In the second place, even when the first stage of the project has been fully implemented the project is not complete. All of the same steps must be repeated for the various stages.
An additional benefit of approaching the project in stages is that the practice can stop at the end of any stage, either because it is satisfied with the new status quo or because it must focus on something else at the current point in time. This is very different from a single huge project where there are no benefits until everything is done.
The best advice I can offer physicians is to consciously insulate themselves from the process of a major, multi-faceted project. Participate in the high-level decisions regarding objectives, and have someone else do the work of analysis and planning in service of those goals. You should not have to be concerned with the plan until it has been fully developed and cleared by the staff. Then you can do what you do best: Evaluate what is presented and make a decision, which can surely include modifications to the plan.

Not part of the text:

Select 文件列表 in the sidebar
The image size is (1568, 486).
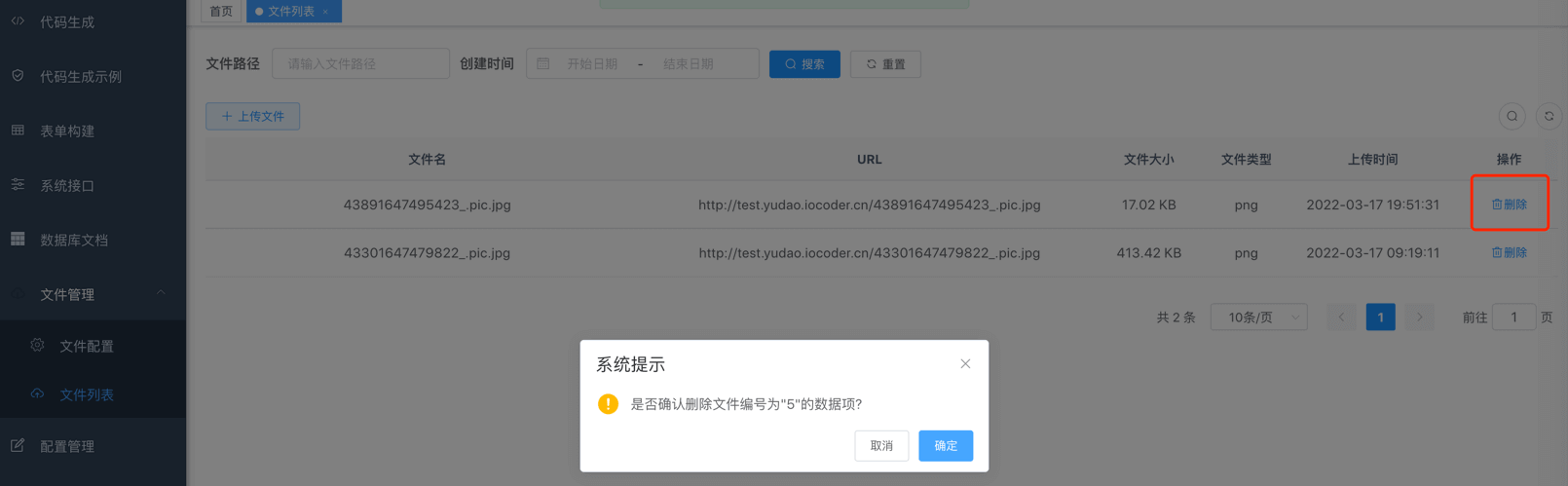[87, 394]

Most practices do not, and should not, have people on staff with both the skills and time to do the analysis, planning, and implementation of a major change like open access scheduling. That's why God made consultants. They are an additional but temporary and time-bounded expense. A properly drawn contract will be very specific about deliverables so there is no question when the practice has gotten the benefits it contracted for.
A fundamental principle of effective management is to play to each person's strengths and avoid putting him in a situation for which he is not suited. Another principle is to utilize all resources in their highest and best (and most profitable) capacity. Both of these argue for keeping physicians out of the nitty-gritty of operational transformation, and maintaining their function as goal-setter and leader.